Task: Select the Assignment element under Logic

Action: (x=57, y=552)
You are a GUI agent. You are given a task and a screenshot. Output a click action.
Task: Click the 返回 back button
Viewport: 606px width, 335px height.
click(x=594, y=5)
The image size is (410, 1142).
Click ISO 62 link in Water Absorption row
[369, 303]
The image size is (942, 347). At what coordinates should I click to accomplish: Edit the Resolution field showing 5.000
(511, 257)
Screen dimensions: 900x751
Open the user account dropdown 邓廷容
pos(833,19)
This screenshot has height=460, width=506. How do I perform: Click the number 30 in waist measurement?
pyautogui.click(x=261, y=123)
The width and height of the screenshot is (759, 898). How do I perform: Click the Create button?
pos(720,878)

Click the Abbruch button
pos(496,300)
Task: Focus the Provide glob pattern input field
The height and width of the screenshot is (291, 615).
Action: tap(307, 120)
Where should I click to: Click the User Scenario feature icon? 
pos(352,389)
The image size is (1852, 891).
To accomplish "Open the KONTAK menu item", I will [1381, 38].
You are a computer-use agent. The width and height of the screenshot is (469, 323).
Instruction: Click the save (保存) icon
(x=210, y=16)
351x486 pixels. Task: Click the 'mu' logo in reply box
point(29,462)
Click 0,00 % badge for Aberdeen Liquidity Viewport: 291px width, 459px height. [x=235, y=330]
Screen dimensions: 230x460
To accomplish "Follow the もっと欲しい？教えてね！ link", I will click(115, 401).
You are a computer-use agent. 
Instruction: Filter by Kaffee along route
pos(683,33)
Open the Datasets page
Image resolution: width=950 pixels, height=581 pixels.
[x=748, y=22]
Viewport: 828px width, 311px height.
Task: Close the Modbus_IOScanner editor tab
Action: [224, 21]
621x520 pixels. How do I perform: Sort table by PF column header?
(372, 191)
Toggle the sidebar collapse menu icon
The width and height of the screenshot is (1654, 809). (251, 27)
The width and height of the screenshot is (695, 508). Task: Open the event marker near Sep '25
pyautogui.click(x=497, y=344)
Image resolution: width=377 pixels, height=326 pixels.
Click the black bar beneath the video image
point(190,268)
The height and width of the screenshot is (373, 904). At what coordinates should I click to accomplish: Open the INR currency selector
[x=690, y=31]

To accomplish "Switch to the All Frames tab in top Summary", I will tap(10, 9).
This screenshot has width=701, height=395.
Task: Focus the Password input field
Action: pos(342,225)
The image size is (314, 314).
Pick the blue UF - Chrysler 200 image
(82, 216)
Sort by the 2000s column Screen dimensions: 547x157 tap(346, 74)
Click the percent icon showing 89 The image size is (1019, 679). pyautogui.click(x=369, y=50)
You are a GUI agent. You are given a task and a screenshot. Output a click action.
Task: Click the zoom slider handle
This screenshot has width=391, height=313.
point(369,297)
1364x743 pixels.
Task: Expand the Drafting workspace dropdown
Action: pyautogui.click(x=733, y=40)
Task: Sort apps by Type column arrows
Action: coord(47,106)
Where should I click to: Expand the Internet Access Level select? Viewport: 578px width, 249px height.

### Action item:
Output the data exactly, so that every line matches the original.

### Exercise output:
Task: Select the Assignment element under Logic

Action: (x=57, y=552)
You are a GUI agent. You are given a task and a screenshot. Output a click action.
Task: Click the 返回 back button
Viewport: 606px width, 335px height.
click(x=594, y=5)
The image size is (410, 1142).
Click ISO 62 link in Water Absorption row
[369, 303]
The image size is (942, 347). At what coordinates should I click to accomplish: Edit the Resolution field showing 5.000
(511, 257)
Screen dimensions: 900x751
Open the user account dropdown 邓廷容
pos(833,19)
This screenshot has height=460, width=506. How do I perform: Click the number 30 in waist measurement?
pyautogui.click(x=261, y=123)
The width and height of the screenshot is (759, 898). How do I perform: Click the Create button?
pos(720,878)

Click the Abbruch button
pos(496,300)
Task: Focus the Provide glob pattern input field
The height and width of the screenshot is (291, 615).
Action: tap(307, 120)
Where should I click to: Click the User Scenario feature icon? 
pos(352,389)
The image size is (1852, 891).
To accomplish "Open the KONTAK menu item", I will [1381, 38].
You are a computer-use agent. The width and height of the screenshot is (469, 323).
Instruction: Click the save (保存) icon
(x=210, y=16)
351x486 pixels. Task: Click the 'mu' logo in reply box
point(29,462)
Click 0,00 % badge for Aberdeen Liquidity Viewport: 291px width, 459px height. [x=235, y=330]
Screen dimensions: 230x460
To accomplish "Follow the もっと欲しい？教えてね！ link", I will click(115, 401).
You are a computer-use agent. 
Instruction: Filter by Kaffee along route
pos(683,33)
Open the Datasets page
Image resolution: width=950 pixels, height=581 pixels.
[x=748, y=22]
Viewport: 828px width, 311px height.
Task: Close the Modbus_IOScanner editor tab
Action: [224, 21]
621x520 pixels. How do I perform: Sort table by PF column header?
(372, 191)
Toggle the sidebar collapse menu icon
The width and height of the screenshot is (1654, 809). (251, 27)
The width and height of the screenshot is (695, 508). Task: Open the event marker near Sep '25
pyautogui.click(x=497, y=344)
Image resolution: width=377 pixels, height=326 pixels.
Click the black bar beneath the video image
point(190,268)
The height and width of the screenshot is (373, 904). At what coordinates should I click to accomplish: Open the INR currency selector
[x=690, y=31]

To accomplish "Switch to the All Frames tab in top Summary", I will tap(10, 9).
This screenshot has width=701, height=395.
Task: Focus the Password input field
Action: pos(342,225)
The image size is (314, 314).
Pick the blue UF - Chrysler 200 image
(82, 216)
Sort by the 2000s column Screen dimensions: 547x157 tap(346, 74)
Click the percent icon showing 89 The image size is (1019, 679). pyautogui.click(x=369, y=50)
You are a GUI agent. You are given a task and a screenshot. Output a click action.
Task: Click the zoom slider handle
This screenshot has width=391, height=313.
point(369,297)
1364x743 pixels.
Task: Expand the Drafting workspace dropdown
Action: pyautogui.click(x=733, y=40)
Task: Sort apps by Type column arrows
Action: coord(47,106)
Where should I click to: Expand the Internet Access Level select? Viewport: 578px width, 249px height.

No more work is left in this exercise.